On a crisp and beautiful day in early October, roughly thirty people gathered to attend the seventh – and last – Flip the Clinic Lab in Minneapolis, MN. The venue, and backdrop of the Minneapolis skyline tinged with a hint of autumn, could not have been more inspiring to those in attendance. As participants filtered into the sun filled room, a few entering as an assembled group, but many attending solo, they were encouraged to share their morning coffee with an unfamiliar face. As I drifted around the room, I caught bits and pieces of conversations popping up between these new acquaintances. It became clear quickly that a theme was already emerging: a great sense of care for the Minneapolis community among the participants, who included doctors, nurses, students, educators, patients, and local business stakeholders.
After an introduction to the methods behind Flip the Clinic, we dove right into pinch points – or a specific source of frustration in your personal or professional health experience that you’re passionate about transforming. This exercise began with a paired discussion of our personal pinch points. I was lucky enough to be paired with a woman who had worked as a pediatric nurse for many years. My background resides in fundraising for a non-profit pediatric care facility, but I have zero hands-on clinical experience. it was fascinating to learn that, despite our different backgrounds, our observations of the limitations within healthcare were strikingly similar.
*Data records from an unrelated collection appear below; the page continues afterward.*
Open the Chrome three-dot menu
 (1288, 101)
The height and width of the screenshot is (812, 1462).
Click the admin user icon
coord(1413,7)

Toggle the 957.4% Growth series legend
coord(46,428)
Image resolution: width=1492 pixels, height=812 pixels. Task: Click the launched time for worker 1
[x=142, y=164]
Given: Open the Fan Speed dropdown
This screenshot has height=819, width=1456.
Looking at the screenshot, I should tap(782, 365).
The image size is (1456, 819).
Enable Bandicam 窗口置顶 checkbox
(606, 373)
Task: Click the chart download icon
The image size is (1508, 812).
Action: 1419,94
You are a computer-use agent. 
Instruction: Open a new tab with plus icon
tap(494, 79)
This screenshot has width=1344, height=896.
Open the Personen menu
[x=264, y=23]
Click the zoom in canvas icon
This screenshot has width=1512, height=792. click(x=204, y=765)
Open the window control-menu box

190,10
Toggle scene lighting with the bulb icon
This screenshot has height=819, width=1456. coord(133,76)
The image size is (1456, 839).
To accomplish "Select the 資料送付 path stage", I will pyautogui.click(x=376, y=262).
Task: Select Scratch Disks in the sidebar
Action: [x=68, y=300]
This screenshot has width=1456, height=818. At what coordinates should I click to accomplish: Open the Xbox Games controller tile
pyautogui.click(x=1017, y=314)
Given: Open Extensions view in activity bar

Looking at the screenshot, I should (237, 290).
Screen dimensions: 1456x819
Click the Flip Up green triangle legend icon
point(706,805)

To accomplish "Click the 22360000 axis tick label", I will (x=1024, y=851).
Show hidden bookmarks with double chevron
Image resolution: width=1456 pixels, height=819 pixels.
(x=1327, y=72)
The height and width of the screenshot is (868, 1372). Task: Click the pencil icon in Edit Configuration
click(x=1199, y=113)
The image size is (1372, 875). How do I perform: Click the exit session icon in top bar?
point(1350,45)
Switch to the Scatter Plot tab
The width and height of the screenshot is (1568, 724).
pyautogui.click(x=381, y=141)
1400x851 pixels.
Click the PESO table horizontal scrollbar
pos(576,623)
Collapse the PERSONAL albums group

We were then asked to write a short, thoughtful statement of our pinch point, which we shared with the group. These pinch points were grouped into clusters that identified seven areas requiring urgent transformation: culturally and linguistically appropriate care, lack of personalized care, poor follow-up, navigating insurance options, lack of effective communication and documentation, lack of variety of ways to access clinicians, and lack of coordination of personalized care.
The results of the clustering activity not only exposed the areas of the Minneapolis health community that require the greatest change, but also echoed the outcomes of the two previous Labs I have attended since joining the Flip the Clinic team in September – Princeton and Philadelphia. While each community is unique, the overwhelming theme of each Lab is a need for enhanced care that focuses on the individual.
In Minneapolis, participants of the Lab were eager and ready to take those pinch points and say “so, how are we going to fix this together?” By the end of the day, a handful of Flips had emerged – from improving workflow within the clinic setting, to enhancing communication strategies between patients and providers. Looking back at the initial conversations from the morning, it was incredible to see how Flips had taken shape and become refined throughout the course of the day. After experiencing, first hand, the wonderful community atmosphere that surrounds Minneapolis, I’m eager to hear how they continue to build upon this momentum to create a cultural shift in health care that benefits each member of their community.